The term: electromagnetic wave belongs to classical electrodynamics, where the energy carried by the wave is described by the Poynting vector.

Electromagnetic waves carry energy as they travel through empty space. There is an energy density associated with both the electric field E and the magnetic field B. The rate of energy transport per unit area is described by the vector

$$\vec{S}=\frac{1}{\mu_{0}}\vec{E}\times\vec{B} $$

There is nothing about frequency in this classical definition of the energy carried by electromagnetic waves.

Frequency enters in the quantum mechanical frame, where it is postulated that the classical wave is built up of photons, particles in the standard model of particle physics, of energy $h\times \nu$ where $h$ is the Planck constant and $\nu$ the frequency of the classical wave emergent from zillions of such photons in quantum mechanical superposition.
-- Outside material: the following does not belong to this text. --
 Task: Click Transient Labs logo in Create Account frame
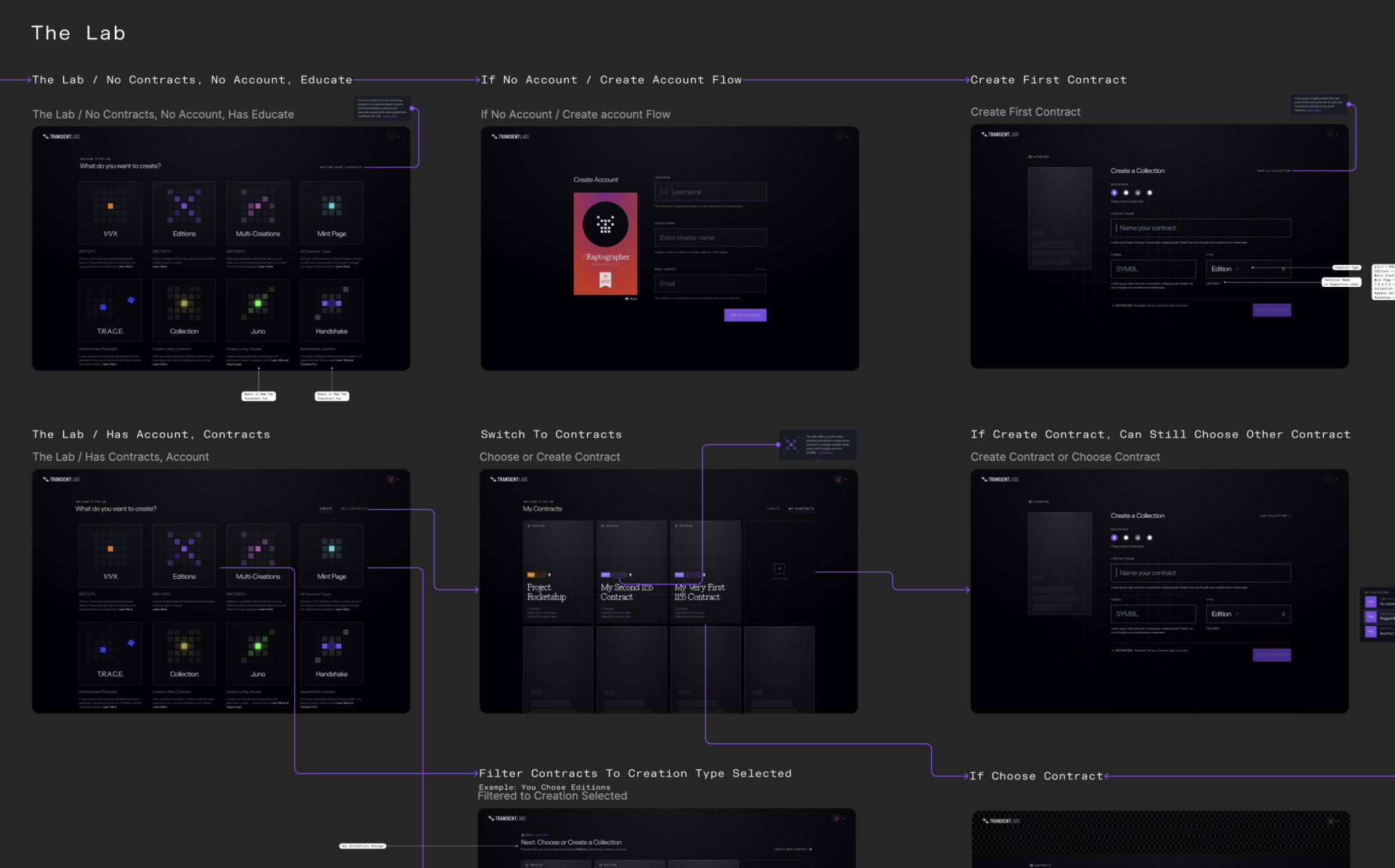pyautogui.click(x=510, y=137)
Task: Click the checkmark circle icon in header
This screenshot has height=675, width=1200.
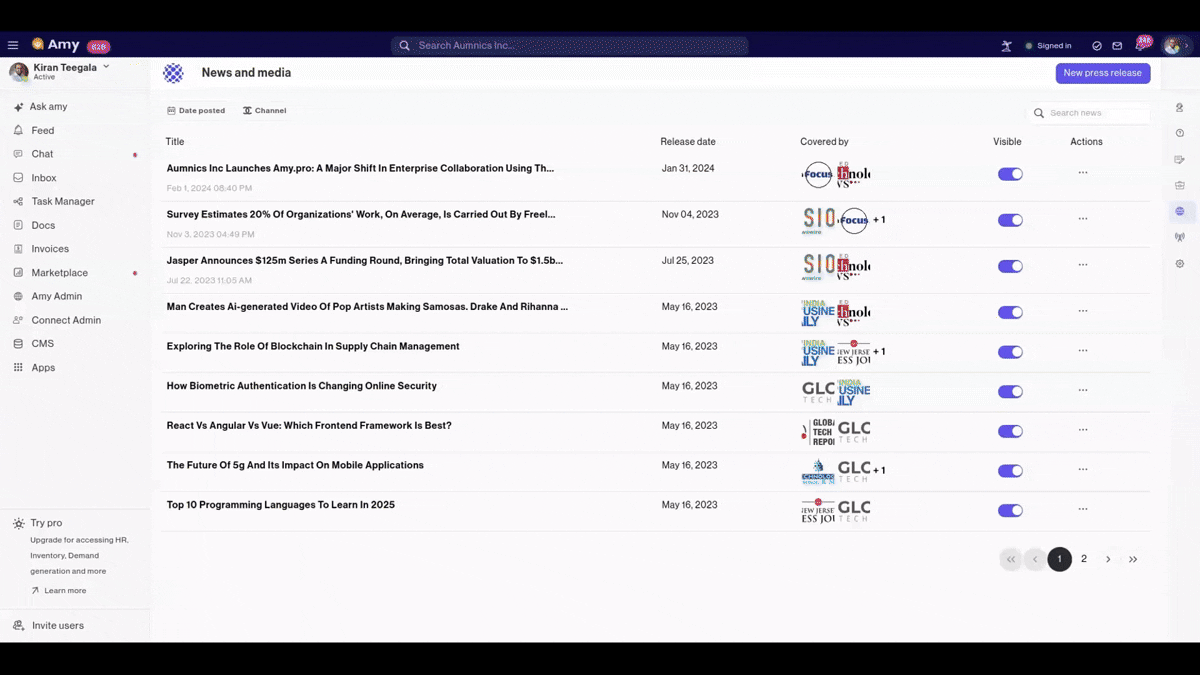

The higher the frequency the more energy is carried by the photon, and one can get an average number of photons by dividing the power of the beam by $h\times \nu$. Both in the same units, joules preferably as watts are power, i.e. joules per second, one will get the number of photons per second passing the unit area.

Answer 2

For a classical electromagnetic wave of vector potential amplitude $A$ and frequency $\nu$ the energy is proportional to $\omega^2 A^2$, where $\omega = 2\pi \nu$. For a photon the energy is $\hbar \omega $. The difference is due to normalisation of the wave, which is $A^2 V = \hbar / \omega $, $V$ being the volume. Alternatively, if the wave is stated in terms of $E$, the $E$ field amplitude $\omega A$ absorbs the $\omega$ dependency.